Cycling without a chamois


Hilarious visual pun intended

Brace yourself because here it is.  The post you’ve been waiting for, although one on which  you’ll be glad not to see any of my photographs.  It’s about my arse.  Well, not just my arse; arses in general. It might even have relevance your arse, who knows?  You’ll just have to keep reading to find out.

Cycling shorts are a tepidly-debated topic in cycling.  Non-cyclists ridicule the aesthetic but it’s often an early purchase for someone getting interested in cycling who wants to ride longer distances without excess bum pain.  The stretchiness of the material reduces chafing and the padded insert (or “chamois” for the uninitiated) prevents pressure on your perineum.

For cycle touring then, you’d assume they’d be the obvious choice, but I decided not to bother.  Here’s why:

Firstly, and obviously, they look ridiculous.  I can deal with it when I’m out on my road bike and the look is at least consistent (all tight clothes, silly shoes, svelte bike and high speeds).  On those rides I also don’t really care if I visually offend the locals in any pub of cafe I might stop off in.  Usually, I don’t stop though; it’s just a few hours out-and-back and then the shorts go straight into the wash where the grotesque gooch-sweat can be rinsed out of the porous material immediately.  On a tour though, I might spend a few hours napping in a park (perhaps even near a children’s play area, although I would obviously avoid it if possible) in the middle of the day, where the look might not be appreciated.  If I go into a bar or shop, I’m already embarrassed by my absolute inability to speak any of the language; I don’t need anything else to make the situation worse.

Secondly, they’re just not that practical for touring.  You really should wash them in hot, crotch-rot-preventing water immediately after use, which isn’t realistic if you are camping.  Presenting them to your warm showers host on arrival will also not endear you…   Sitting around in them in the middle of the day is a) uncomfortable and b) unhygienic.  Furthermore, I’ve had as many problems with soreness with a pad as I have had without.

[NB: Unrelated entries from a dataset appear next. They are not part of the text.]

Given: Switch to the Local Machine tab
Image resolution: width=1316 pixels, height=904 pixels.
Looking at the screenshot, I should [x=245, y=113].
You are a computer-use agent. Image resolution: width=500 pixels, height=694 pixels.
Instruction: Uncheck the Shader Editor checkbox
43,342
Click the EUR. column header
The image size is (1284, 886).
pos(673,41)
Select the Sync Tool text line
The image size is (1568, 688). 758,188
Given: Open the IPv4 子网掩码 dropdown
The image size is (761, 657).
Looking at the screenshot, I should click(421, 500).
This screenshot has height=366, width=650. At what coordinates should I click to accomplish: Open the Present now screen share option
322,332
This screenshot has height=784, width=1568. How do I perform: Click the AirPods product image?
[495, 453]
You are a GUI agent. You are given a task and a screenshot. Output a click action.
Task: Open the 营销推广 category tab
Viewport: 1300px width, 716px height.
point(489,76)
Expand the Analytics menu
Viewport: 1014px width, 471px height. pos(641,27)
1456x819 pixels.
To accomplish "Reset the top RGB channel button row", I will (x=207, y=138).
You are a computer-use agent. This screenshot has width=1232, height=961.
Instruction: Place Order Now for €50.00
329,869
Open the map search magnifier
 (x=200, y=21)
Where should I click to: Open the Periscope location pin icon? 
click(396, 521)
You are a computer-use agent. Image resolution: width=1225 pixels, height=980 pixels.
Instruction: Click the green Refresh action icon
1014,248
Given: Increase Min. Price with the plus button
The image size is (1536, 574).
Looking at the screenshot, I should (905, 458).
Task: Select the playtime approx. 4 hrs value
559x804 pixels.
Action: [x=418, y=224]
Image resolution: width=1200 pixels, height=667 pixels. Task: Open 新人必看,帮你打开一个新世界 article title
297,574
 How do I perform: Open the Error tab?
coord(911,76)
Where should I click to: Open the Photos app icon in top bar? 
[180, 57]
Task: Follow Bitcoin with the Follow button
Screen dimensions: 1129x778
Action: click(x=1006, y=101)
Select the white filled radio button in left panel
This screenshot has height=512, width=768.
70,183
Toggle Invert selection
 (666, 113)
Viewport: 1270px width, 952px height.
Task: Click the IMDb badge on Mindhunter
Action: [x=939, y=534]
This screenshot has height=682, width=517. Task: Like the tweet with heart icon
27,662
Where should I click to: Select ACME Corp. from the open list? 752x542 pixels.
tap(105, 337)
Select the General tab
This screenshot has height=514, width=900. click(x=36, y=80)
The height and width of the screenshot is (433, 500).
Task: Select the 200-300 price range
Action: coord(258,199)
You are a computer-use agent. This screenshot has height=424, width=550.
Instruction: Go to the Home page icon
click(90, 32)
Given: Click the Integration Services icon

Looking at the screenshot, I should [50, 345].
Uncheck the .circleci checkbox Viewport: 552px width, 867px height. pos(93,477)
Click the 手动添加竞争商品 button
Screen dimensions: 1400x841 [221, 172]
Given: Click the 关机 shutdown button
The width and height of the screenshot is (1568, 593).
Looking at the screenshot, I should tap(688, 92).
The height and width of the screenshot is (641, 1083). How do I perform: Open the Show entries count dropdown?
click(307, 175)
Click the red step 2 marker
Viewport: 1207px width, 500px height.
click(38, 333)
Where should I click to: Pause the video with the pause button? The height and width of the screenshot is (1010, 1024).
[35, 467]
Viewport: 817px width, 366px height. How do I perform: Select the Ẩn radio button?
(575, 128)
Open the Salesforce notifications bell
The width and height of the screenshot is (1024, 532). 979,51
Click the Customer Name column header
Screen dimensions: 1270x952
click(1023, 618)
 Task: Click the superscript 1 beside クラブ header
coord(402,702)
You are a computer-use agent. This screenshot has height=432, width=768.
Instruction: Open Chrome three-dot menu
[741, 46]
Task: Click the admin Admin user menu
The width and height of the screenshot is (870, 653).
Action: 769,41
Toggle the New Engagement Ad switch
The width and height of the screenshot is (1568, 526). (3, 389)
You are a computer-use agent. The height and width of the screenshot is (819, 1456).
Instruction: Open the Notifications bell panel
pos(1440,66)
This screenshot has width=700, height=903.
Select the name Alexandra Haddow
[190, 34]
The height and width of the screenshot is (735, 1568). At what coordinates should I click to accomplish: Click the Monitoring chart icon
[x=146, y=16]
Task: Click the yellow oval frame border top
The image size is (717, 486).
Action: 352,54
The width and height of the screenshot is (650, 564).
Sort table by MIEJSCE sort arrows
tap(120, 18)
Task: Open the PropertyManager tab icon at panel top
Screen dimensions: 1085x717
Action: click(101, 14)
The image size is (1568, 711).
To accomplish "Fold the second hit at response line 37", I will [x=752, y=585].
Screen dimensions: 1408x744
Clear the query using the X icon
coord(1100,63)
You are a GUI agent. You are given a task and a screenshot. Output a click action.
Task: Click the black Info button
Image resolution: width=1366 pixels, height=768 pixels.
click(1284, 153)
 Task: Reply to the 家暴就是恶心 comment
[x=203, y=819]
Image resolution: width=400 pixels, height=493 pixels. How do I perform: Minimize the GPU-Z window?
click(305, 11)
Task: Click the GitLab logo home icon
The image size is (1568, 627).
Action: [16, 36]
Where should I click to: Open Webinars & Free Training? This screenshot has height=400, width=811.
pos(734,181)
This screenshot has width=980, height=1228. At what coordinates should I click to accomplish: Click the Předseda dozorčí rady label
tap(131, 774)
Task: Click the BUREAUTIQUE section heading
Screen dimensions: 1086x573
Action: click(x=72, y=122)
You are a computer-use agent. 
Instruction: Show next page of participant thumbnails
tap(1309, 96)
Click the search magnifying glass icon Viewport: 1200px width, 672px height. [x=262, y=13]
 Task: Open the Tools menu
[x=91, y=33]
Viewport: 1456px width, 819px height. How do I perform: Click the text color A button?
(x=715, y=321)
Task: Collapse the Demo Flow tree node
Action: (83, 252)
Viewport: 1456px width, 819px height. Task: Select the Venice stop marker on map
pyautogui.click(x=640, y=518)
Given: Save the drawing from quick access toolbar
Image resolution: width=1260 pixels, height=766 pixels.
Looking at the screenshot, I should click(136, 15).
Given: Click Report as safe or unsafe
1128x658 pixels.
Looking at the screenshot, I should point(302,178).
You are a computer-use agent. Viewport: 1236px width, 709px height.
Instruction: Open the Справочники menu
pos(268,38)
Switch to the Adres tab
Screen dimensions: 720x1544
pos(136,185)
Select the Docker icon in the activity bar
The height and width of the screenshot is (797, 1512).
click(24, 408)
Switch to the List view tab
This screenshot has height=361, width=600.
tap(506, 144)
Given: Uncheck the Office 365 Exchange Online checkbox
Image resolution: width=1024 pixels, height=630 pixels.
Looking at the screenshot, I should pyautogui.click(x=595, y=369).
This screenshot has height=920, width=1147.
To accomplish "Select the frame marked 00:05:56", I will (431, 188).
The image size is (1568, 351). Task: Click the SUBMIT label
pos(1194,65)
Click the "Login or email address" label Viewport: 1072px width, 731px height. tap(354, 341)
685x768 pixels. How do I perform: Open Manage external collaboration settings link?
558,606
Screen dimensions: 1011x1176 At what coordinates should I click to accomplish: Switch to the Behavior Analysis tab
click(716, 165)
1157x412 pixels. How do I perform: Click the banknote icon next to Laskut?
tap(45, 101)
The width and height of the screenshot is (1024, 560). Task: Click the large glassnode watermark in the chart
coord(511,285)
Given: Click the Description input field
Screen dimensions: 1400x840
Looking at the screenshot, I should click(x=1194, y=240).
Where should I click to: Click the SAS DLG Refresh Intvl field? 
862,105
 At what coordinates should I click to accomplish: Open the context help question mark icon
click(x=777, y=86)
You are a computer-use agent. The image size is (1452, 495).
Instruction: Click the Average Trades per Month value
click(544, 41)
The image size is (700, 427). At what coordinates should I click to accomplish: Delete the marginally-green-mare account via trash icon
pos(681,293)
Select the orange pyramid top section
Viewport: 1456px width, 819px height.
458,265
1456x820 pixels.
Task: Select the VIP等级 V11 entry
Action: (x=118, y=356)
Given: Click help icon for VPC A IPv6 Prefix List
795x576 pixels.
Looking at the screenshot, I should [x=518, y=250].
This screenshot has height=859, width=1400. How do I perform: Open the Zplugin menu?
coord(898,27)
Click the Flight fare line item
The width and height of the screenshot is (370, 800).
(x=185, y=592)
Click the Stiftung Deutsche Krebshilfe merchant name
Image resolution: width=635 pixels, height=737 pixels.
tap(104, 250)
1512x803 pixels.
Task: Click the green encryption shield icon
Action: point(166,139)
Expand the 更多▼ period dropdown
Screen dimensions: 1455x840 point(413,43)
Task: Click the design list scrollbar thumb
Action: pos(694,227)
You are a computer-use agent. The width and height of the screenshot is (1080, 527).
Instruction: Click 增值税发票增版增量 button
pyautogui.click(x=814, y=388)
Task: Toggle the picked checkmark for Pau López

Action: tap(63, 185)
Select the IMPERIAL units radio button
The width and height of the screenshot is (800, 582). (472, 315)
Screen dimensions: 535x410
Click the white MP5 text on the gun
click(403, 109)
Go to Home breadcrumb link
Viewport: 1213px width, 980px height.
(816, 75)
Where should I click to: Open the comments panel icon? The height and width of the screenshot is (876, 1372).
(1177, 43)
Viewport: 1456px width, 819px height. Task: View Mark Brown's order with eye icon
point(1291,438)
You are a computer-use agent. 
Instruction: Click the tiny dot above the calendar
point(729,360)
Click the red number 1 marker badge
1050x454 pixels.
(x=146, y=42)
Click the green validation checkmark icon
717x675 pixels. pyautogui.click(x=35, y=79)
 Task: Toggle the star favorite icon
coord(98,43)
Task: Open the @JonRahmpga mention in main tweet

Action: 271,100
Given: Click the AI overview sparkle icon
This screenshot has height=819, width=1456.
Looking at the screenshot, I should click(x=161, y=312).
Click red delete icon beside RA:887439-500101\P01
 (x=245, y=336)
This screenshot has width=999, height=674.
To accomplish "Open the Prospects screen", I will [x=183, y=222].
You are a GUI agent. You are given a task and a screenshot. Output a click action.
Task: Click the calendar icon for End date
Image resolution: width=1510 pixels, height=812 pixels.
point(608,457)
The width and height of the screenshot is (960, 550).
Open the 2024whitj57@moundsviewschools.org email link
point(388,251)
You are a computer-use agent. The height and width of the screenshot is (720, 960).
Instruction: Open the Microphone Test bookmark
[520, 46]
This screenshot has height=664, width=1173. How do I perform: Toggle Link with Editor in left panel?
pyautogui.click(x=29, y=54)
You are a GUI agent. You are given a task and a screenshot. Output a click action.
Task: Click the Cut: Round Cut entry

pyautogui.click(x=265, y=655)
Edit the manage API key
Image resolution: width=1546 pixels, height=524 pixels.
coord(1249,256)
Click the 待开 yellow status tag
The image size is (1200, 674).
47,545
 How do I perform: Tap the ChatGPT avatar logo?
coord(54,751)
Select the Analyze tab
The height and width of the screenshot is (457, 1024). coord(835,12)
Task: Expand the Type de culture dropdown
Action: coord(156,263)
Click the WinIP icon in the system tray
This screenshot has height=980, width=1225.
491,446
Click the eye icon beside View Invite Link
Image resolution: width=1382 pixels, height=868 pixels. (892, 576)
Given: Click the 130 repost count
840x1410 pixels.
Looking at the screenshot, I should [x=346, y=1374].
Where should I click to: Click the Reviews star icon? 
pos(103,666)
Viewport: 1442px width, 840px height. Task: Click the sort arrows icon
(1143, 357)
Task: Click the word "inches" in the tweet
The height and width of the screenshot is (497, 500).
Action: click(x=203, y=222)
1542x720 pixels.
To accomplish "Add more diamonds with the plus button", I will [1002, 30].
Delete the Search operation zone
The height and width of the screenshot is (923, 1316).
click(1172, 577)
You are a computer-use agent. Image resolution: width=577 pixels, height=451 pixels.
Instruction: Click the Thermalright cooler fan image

On this tour I have a couple of pairs of ‘cycling-specific’ baggy shorts and a couple or regular cotton ones.  The regular H&M ones are actually fine, despite the supposedly problematic crotch-seam, if a little snug around my ‘sprinter’s thighs’.  I find if I alternate between a few different pairs the parts that do rub have a day to recover in between and that seems like enough.

I’ve been slavishly following a precise bum-beauty routine: chamois cream (think Sudocrem only thinner, less sweaty and 10x the price) in the morning; shower as soon after getting off the bike as possible; Savlon and then clean pants for the afternoon/evening.  It seems to be working although I do have a recurring soreness on the bumcheek/thigh junction of my left leg.  This has been an issue for years and I don’t think it’s a saddle sore as it’s not really apparent on the surface and never has been – it’s like a bone pain and I think it might be caused by some leg-length discrepancy or pelvis tilt or something.  I’ve tried different saddles to no avail but might have (yet) another try on a Brooks to see if that has an effect.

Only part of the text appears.